Delhi-based Umesh Saraf is a seasoned hotelier. He owns 14 hotels in India and Nepal, including properties such as Hyatt Regency, Hyatt Andaz and The Grand in New Delhi, and Grand Hyatt in Mumbai. With a series of distressed hotels coming up for sale, hotel owners like Saraf are waiting in anticipation.
Several hotel properties have gone to the NCLT (National Company Law Tribunal), including Marriott Convention Centre and Courtyard by Marriott in Hyderabad, and Taj Gateway Hotel in Kolkata. "There are buyers like us. People have created funds for acquisitions. Some pension funds have been roped in by promoters to buy distressed assets," Saraf says.
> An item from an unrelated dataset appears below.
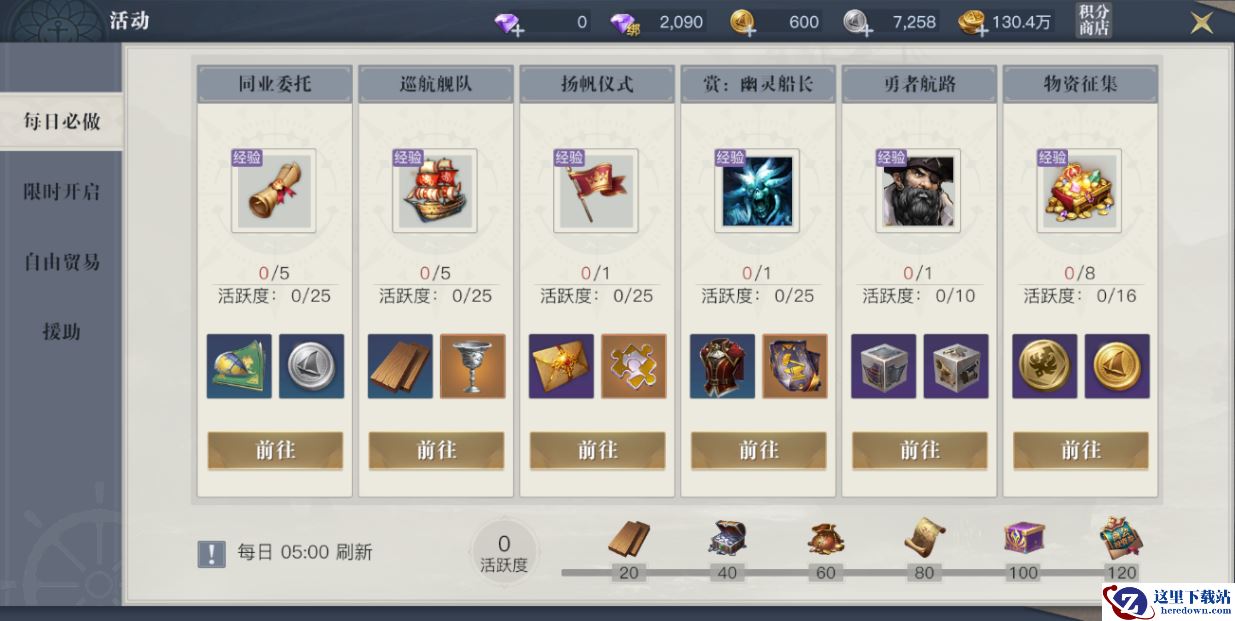Select the treasure chest icon in 物资征集
This screenshot has width=1235, height=621.
pyautogui.click(x=1079, y=191)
For Saraf, this kind of expansion will be different from his previous approach of building hotels from scratch. For starters, the hotel industry has two kinds of people: owners and brands. People like Saraf own hotel properties, and bear the construction and operational expenses. Similarly, domestic hotel chains like Taj Hotels or Oberoi are largely owners. On the other hand, there are players like Hyatt and Marriott that operate hotels (on behalf of owners), lend their brand names, and earn fee in return of their services.
"Our biggest issue is the crazy project implementation time. This kind of bureaucracy is unnecessary. I am going to stop building new hotels; I will most likely acquire running hotels. Private equity investors want exits in eight years, but it takes eight years to build a hotel," he says woefully. Building a hotel from ground up is a tedious process indeed. According to ratings agency ICRA, starting a new hotel requires clearances from roughly 40 central and state agencies and 110 licences.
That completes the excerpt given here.